Some health management teams under the Tamale Metropolitan Health Directorate have instituted measures to provide friendly sexual and reproductive health (SRH) services to young urban women.
The health management teams include Beilpela Health Centre and Vittin Health Centre.
This followed a training they underwent in November last year, under the “Young Urban Woman: Life Choices and Livelihood Project” to increase the technical capacity of the health personnel on services to young women.
“The Young Urban Woman: Life Choices and Livelihood” project is being implemented in the Tamale Metropolis by the Northern Sector Action on Awareness Centre (NORSAAC), in collaboration with ActionAid Ghana, both NGOs, with funding from the Norwegian Development Agency.
It aims at empowering 2,000 young urban women from 15 to 25 years in Accra and Tamale to have safe and decent work and livelihoods to be able to exercise greater control over their income, including being empowered and supported by allies and responsible stakeholders to effect changes in their own lives, their families and their communities.
Speaking at a workshop in Tamale to review the progress of the project since its inception in November, Madam Awabu Iddrisu, Midwife at Beilpela Health Centre in Tamale, said the facility was providing counseling services on sexually transmitted infections to young urban women to enable them to lead healthy lifestyles.
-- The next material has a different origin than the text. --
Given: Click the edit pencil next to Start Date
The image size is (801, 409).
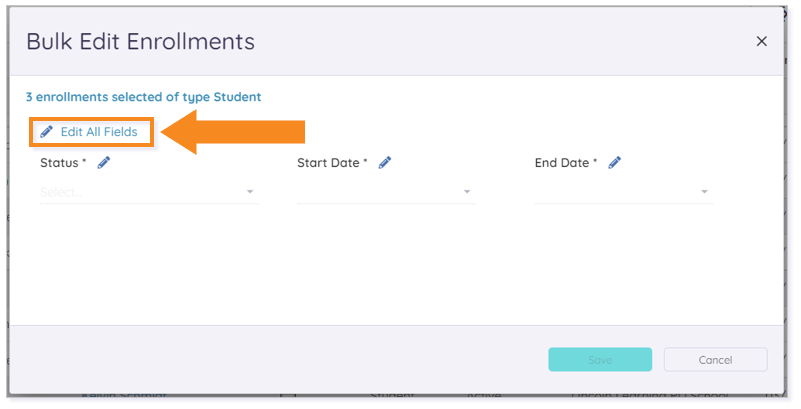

Madam Iddrisu said young women, who become pregnant, but do not want to have a child, were also reporting for assistance and were being referred to qualified facilities to abort the pregnancies.
She said other young women also sought education on SRH services.
Madam Cecilia Mahama, Midwife at Vittin Health Centre, said the facility had trained five young urban women as community health volunteers, who provide education to adolescents as well as helped to address their challenges, related to SRH issues.
Miss Kawusada Abubakari, Coordinator of the Young Urban Woman: Life Choices and Livelihood project of NORSAAC, urged the health management teams to intensify the education and make their institutions friendly to young women to improve their access to SRH services.